YKK AP、滑川製造所でLow-Eガラスの生産を開始
YKK AP株式会社(本社:東京都千代田区、代表取締役社長:魚津 彰)が、新たに滑川製造所に高断熱窓用の「Low-Eガラス」を生産するための新棟(N3B棟)を設け、11月27日に本格的な操業を始めたことを発表しました。この新しい生産施設により、全国におけるLow-Eガラスの生産能力は従来の約150%に跳ね上がります。
Low-Eガラスの特性と生産背景
Low-Eガラスは、Low-Emissivity(低放射)の略で、ガラス表面に特殊な金属膜が施されており、熱の伝わりを抑制します。これによって、一般的な板ガラスに比べ、優れた断熱性と遮熱性を実現することができます。この特性は、住宅やビルの快適性を向上させ、さらに省エネルギーにも寄与するため、現代の建築物においては欠かせない素材となっています。
近年、住宅の新築やリフォームにおいて、高断熱化を図るための窓のニーズが急増しています。この需要の高まりを受けて、YKK APでは、断熱フレームとLow-Eガラスを組み合わせた高性能な複層ガラスやトリプルガラスを使用することで、窓の高断熱化を積極的に推進しています。
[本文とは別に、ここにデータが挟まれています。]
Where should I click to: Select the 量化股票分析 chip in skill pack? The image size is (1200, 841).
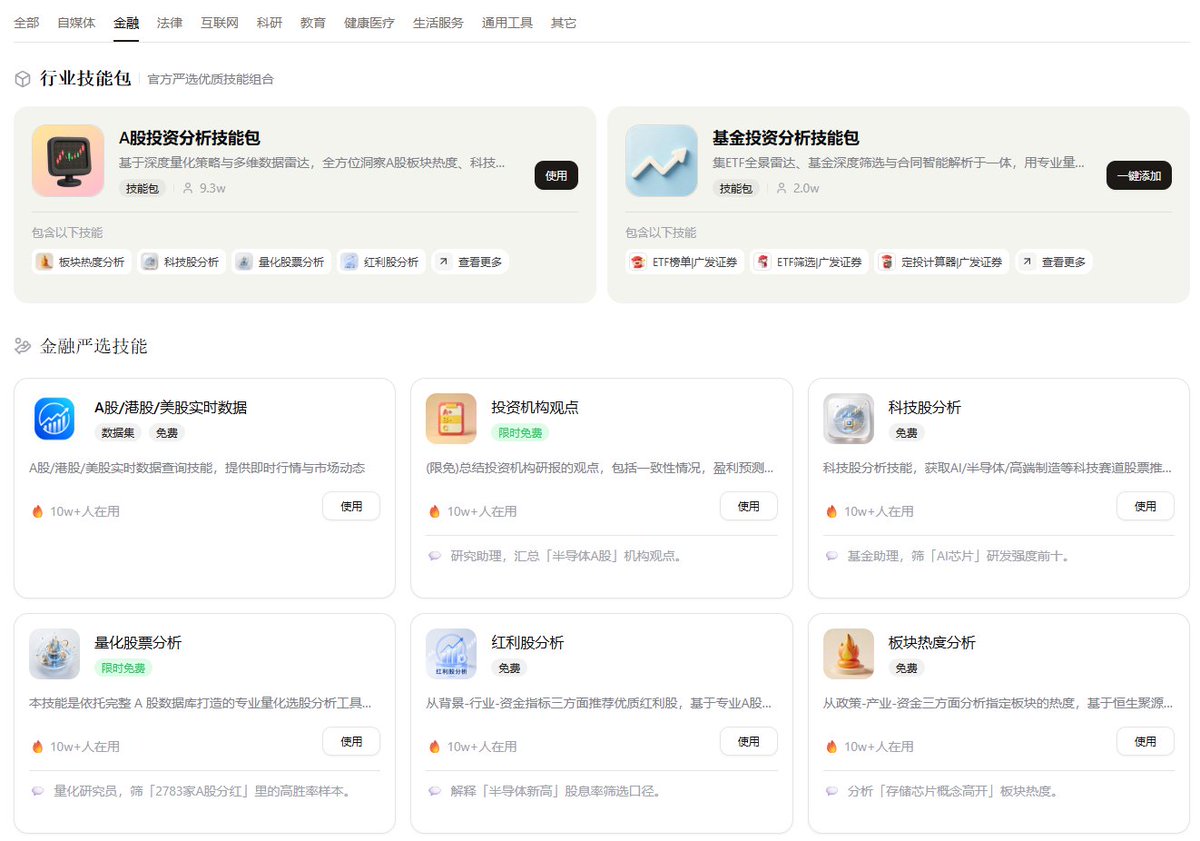coord(281,262)
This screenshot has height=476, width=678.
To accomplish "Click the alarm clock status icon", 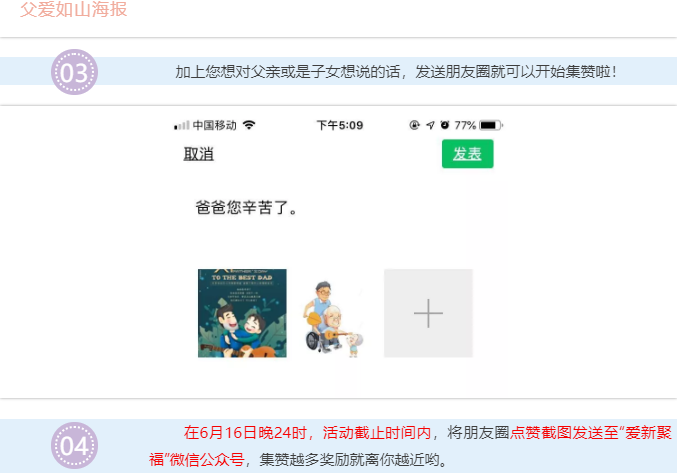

現在、Low-Eガラスの使用率は90%を超えており、持続可能な社会に貢献するための取り組みが行われています。
滑川製造所N3B棟の概要
新たに建設されたN3B棟は、鉄骨造(一部2階建て)で、延床面積は4,818㎡に達し、薄膜コーティングラインを装備しています。生産能力は年間300万㎡です。建設には、約35億円が投資されており、これによりLow-Eガラスの生産ラインも導入されました。この新棟で生産されるLow-Eガラスは、隣接する建屋で加工され、住宅用窓「APW」シリーズやビル用窓として、滑川製造所内で一貫して生産されています。
これに伴い、富山婦中工場(富山県富山市)でのLow-Eガラスの製造は終了し、今後は滑川製造所、埼玉窓工場(埼玉県久喜市)、北海道工場(北海道石狩市)の3拠点で生産が行われます。
YKK APの今後の展望
YKK APは、Low-Eガラスの生産強化を通じて、樹脂窓などの高断熱窓の普及に邁進しています。これにより、健康で快適な住環境の実現を目指し、脱炭素社会の構築にも寄与していくことでしょう。滑川製造所は、超高層・高層ビル向けのカーテンウォールを製造する中核的な拠点として、今後もその役割を果たしていくことが期待されます。
地域経済への貢献や雇用の創出にも力を入れつつ、持続可能な社会に向けたさまざまな取り組みを続けるYKK APの成長に、今後も注目していきたいものです。